===== Data for the task =====

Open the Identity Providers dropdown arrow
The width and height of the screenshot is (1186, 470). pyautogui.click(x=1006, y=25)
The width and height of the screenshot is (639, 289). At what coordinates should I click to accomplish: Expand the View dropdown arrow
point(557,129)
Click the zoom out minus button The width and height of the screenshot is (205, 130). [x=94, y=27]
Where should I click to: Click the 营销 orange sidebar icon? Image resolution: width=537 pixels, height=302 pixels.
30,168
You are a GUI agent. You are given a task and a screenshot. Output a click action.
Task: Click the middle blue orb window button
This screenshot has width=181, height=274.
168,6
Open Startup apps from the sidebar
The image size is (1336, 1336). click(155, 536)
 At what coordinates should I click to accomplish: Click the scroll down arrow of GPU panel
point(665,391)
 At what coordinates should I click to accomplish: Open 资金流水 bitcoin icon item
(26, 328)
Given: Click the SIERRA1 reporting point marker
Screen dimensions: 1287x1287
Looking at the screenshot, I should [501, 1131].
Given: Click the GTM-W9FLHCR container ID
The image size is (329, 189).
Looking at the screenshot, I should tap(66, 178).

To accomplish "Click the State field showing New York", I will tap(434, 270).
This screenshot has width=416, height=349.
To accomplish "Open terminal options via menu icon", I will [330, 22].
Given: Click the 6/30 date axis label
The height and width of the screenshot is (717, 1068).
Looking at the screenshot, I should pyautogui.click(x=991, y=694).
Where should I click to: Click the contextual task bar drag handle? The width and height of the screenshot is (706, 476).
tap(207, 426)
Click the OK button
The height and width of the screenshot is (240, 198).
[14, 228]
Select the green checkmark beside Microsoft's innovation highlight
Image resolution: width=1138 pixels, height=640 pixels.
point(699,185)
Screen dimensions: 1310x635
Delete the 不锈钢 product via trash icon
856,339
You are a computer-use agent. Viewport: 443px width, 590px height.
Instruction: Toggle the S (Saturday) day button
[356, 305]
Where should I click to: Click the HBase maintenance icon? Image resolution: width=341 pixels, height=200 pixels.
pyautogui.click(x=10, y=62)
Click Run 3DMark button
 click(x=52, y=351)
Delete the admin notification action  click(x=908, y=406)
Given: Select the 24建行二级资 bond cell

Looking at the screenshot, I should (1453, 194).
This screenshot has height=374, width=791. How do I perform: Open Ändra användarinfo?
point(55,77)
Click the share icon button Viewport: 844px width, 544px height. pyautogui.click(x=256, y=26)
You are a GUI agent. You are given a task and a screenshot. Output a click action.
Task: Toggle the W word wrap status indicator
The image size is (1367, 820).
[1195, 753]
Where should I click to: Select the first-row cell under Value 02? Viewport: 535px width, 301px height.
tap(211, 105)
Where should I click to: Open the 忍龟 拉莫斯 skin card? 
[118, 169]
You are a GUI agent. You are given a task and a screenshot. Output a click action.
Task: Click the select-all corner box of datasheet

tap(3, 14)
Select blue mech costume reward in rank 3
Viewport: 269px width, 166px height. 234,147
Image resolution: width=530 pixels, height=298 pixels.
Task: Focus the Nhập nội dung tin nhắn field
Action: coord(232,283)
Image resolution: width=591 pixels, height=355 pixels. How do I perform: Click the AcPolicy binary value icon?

=====

**Aim of the task**
Only the lines from the one with "Click Run 3DMark button" to the end of the entries above belong in your answer. Retype them exactly.

**Solved problem**
Click Run 3DMark button
 click(x=52, y=351)
Delete the admin notification action  click(x=908, y=406)
Given: Select the 24建行二级资 bond cell

Looking at the screenshot, I should (1453, 194).
This screenshot has height=374, width=791. How do I perform: Open Ändra användarinfo?
point(55,77)
Click the share icon button Viewport: 844px width, 544px height. pyautogui.click(x=256, y=26)
You are a GUI agent. You are given a task and a screenshot. Output a click action.
Task: Toggle the W word wrap status indicator
The image size is (1367, 820).
[1195, 753]
Where should I click to: Select the first-row cell under Value 02? Viewport: 535px width, 301px height.
tap(211, 105)
Where should I click to: Open the 忍龟 拉莫斯 skin card? 
[118, 169]
You are a GUI agent. You are given a task and a screenshot. Output a click action.
Task: Click the select-all corner box of datasheet

tap(3, 14)
Select blue mech costume reward in rank 3
Viewport: 269px width, 166px height. 234,147
Image resolution: width=530 pixels, height=298 pixels.
Task: Focus the Nhập nội dung tin nhắn field
Action: coord(232,283)
Image resolution: width=591 pixels, height=355 pixels. How do I perform: Click the AcPolicy binary value icon?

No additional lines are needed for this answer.